A malignant chondroid syringoma (also known as a "malignant mixed tumour" or "MCS" ) is a very uncommon cutaneous (skin) condition characterised by an adnexal eccrine tumour.

It is commonly reported to present on the trunk and extremities and behave in an aggressive manner. MCS is a cancerous subtype of its benign counterpart, chondroid syringoma, and is the least common variation that has an approximated prevalence of less than 0.005%. These tumours mainly arise "from sebaceous glands, sweat glands, and ectopic salivary glands" (Tural, Selçukbiricik, Günver, Karışmaz, and Serdengecti, 2013) and are rarely encountered in radiopathological and clinical practice. The tumours commonly appear with an asymptomatic "slow-growing, painless, solid subcutaneous or intradermal nodules with a normal margin" (Obaidat, Alsaad, and Ghazarian, 2007) and make up for less than one percent of all primary skin tumours. Commonly appearing in the limbs and body, these asymmetrical tumours range from two millimetres to more than three centimetres. MCS is one of the rarest subtypes of tumours and usually requires aggressive surgery to terminate.
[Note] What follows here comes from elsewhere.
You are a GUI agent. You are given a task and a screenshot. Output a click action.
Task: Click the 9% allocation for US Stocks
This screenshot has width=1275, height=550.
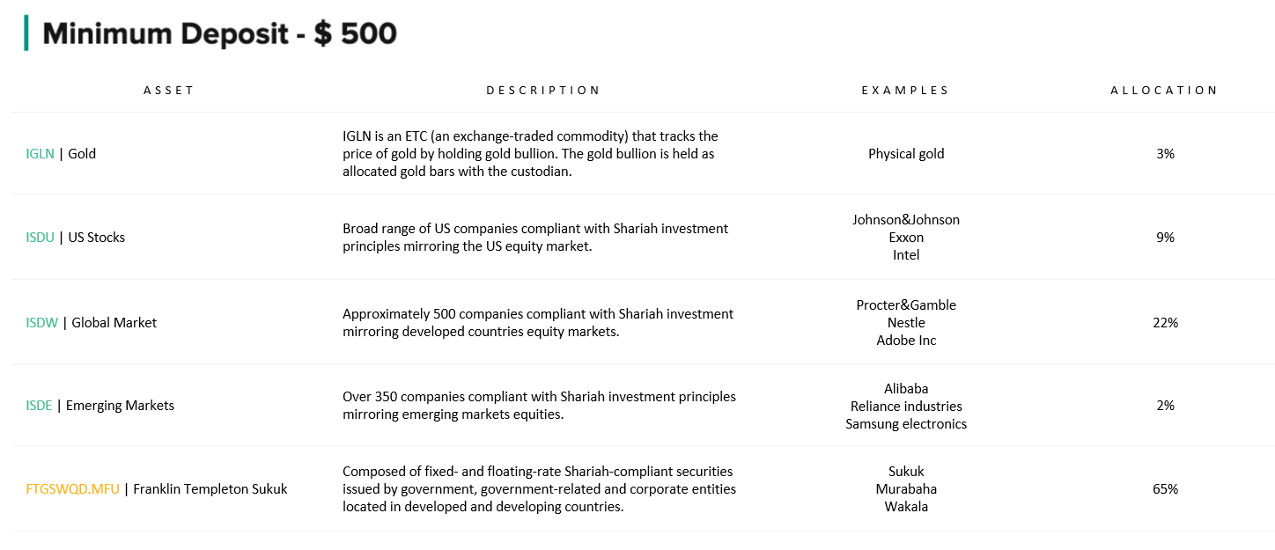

Despite accounting for only a small number of tumours recorded each year, malignant mixed tumours are easily confused with other skin conditions (such as epidermal cyst, pilar cyst, calcifying epithelioma, or a solitary trichoepithelioma (Tural, Selçukbiricik, Günver, Karışmaz, and Serdengecti, 2013)) and have high potential for recurrence after surgical excision. The aggressiveness of malignant chondroid syringoma varies, as 49% of cases have had local recurrence whereas some demonstrate regional lymph node or osseous metastasis. The rare neoplasms generally do not follow a determinate development path and are often difficult to diagnose.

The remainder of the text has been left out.